「世界で最も大きい大会3つのうち2つで頂点を獲った。来年に3つすべてで認められれば、今度は韓国が(世界ウイスキー大会で)頂点に立つだろう。」
ド・ジョンハン・キウォンウイスキー代表は16日、ソウル麻浦区のホンデライズホテルで開かれた「キウォン・レッドペッパー・カスク」試飲会で「世界各地のウイスキー大会を回っていると、他の蒸留所で働く人たちが『これは必ず飲むべきだ』と言って訪ねてくることもあったし、シンガポールのウイスキー大会では出場者500人の中で最も長いスタンディングオベーションを受けた」と述べた。
キウォンウイスキー(以下、キウォン)は2020年に京畿道ナミャンジュに蒸留所を設立した、韓国初のシングルモルトウイスキーブランドである。最近、世界の主要ウイスキー大会で相次いで受賞し、存在感を高めている。ブランド名は始まりである起源と、願いである祈願の両方を意味する。韓国シングルモルトウイスキー蒸留所の出発点であり、韓国を代表するウイスキーになりたいというド代表の思いが込められている。
「レッドペッパー(홍고추)・カスク」は、今後キウォンが進もうとする方向性を象徴的に示す限定版の新製品である。第一印象で赤唐辛子とバニラ・果実の香りが広がり、最後に赤唐辛子の辛味が立ち上がるのが特徴だ。これはオーク樽の中に国産の赤唐辛子を半分に割って入れ、熱湯で約6週間抽出した後、唐辛子の液体をすべて捨てたオーク樽でウイスキーを熟成した結果である。インフュージング(ウイスキーに直接素材を入れる方式)ではなく、樽そのものに風味を付与した。
キウォンはこのような方式を通じて「韓国的な素材と感性・感覚をいかにウイスキーに実装するか」という問いへの答えを探している。単に異色の風味を加えるだけにとどまらず、国際ウイスキー大会の審査基準と世界の舞台でも通用する完成度を維持することが目標だ。韓国的要素を前面に押し出しつつ、世界のウイスキー文法の中でうまく解きほぐすという戦略である。

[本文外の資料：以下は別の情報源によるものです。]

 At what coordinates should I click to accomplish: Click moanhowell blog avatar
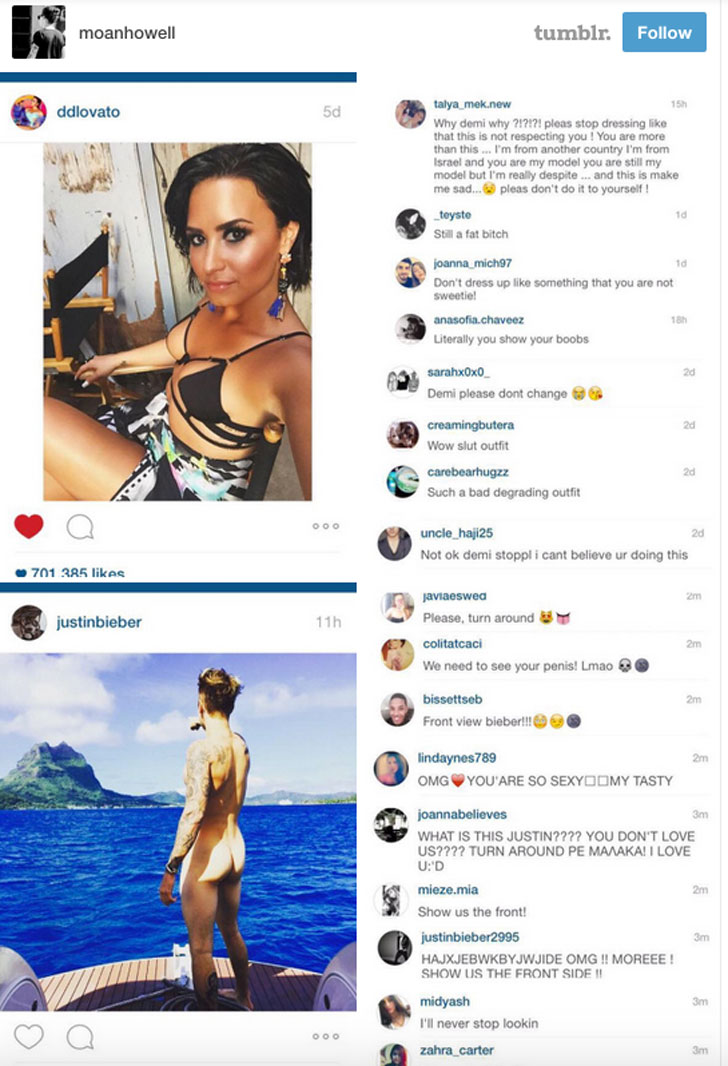39,32
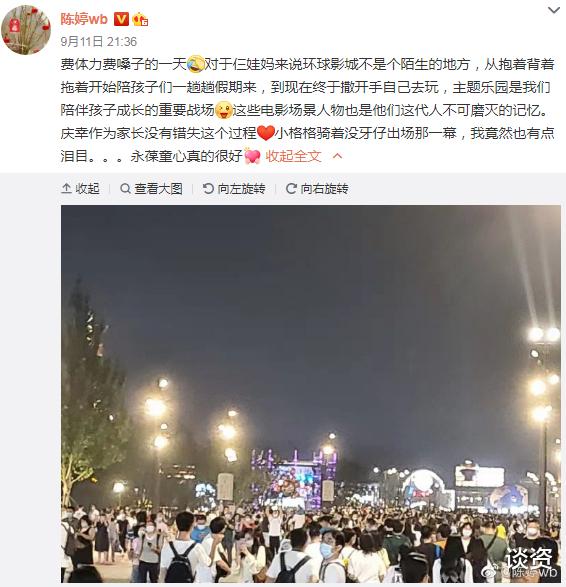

今回の「レッドペッパー・カスク」プロジェクトには、スコットランド出身のアンドリュー・サンド・マスターディスティラーとエドワード・リー・シェフが参加した。サンド・マスターは「2020年に韓国的な素材でジンを作ろうと市場を回ったが、そのたびにいつも赤唐辛子を目にした」とし、「ジンに合わない赤唐辛子をウイスキーに適用したところ、韓国の情緒を込めた作品であり、バランスの良い成果物が生まれた。それが『レッドペッパー・カスク』だ」と説明した。続けて「当初はさまざまな風味が立ち上がり、最後にスパイシーなキック(Kick)が来る味を披露したかった」と付け加えた。
とりわけエドワード・リー・シェフとの協業は、キウォンが志向する「韓国的なウイスキー」を拡張する足場となった。リー・シェフは「キウォンが韓国初にして唯一のシングルモルトウイスキーである点に好奇心を抱き、(韓国ウイスキーについて)知りたくなった」とし、「蒸留所を直接訪れた際、韓国的要素を盛り込み、世界のどこに出しても通用するウイスキーを作れるという確信を持った」と語った。
さらにリー・シェフは「レッドペッパー・カスク」に合いそうなペアリング料理として、▲キムチソースのピュレで作ったトッポッキ・チキンポップコーン ▲モリーユ入りポークリバーのパテ ▲海藻アワビのミルフィーユ ▲ローストケールと根菜 ▲イチゴとディルのダックワーズなどを披露した。リー・シェフは「レッドペッパー・カスクは辛い料理を食べて飲んでもウイスキーの風味が崩れない、ペアリングを前提としたウイスキーだ」と述べた。
「レッドペッパー・カスク」の度数はカスク原液基準で約55度前後で発売する予定である。試飲会で提供されたレッドペッパー・カスクは57.5度だった。とりわけレッドペッパー・カスクは1500本の限定生産である。このうち200本は米国市場に供給する計画だ。国内には1300本を限定販売する予定である。ド代表は「希釈して46度程度に合わせれば数量を2500〜3000本まで増やせるが、正統なウイスキーの味のためにそうしないことにした」とし、「米国は韓国人が多く、Kフードの人気が高い市場であるだけに、最初の戦略市場と見ている」と語った。
キウォンはエドワード・リー・シェフとの協業を皮切りに、来年も少なくとも1〜2件のプロジェクトを追加で披露する計画である。これに関連してリー・シェフは「(追加の協業は)ド代表の意志次第だ」と冗談を飛ばした。ド代表は「面白い協業はすでに考えているものがあり、アイデアも多い」としつつも「皆で話し合い、具体化する計画だ」と述べた。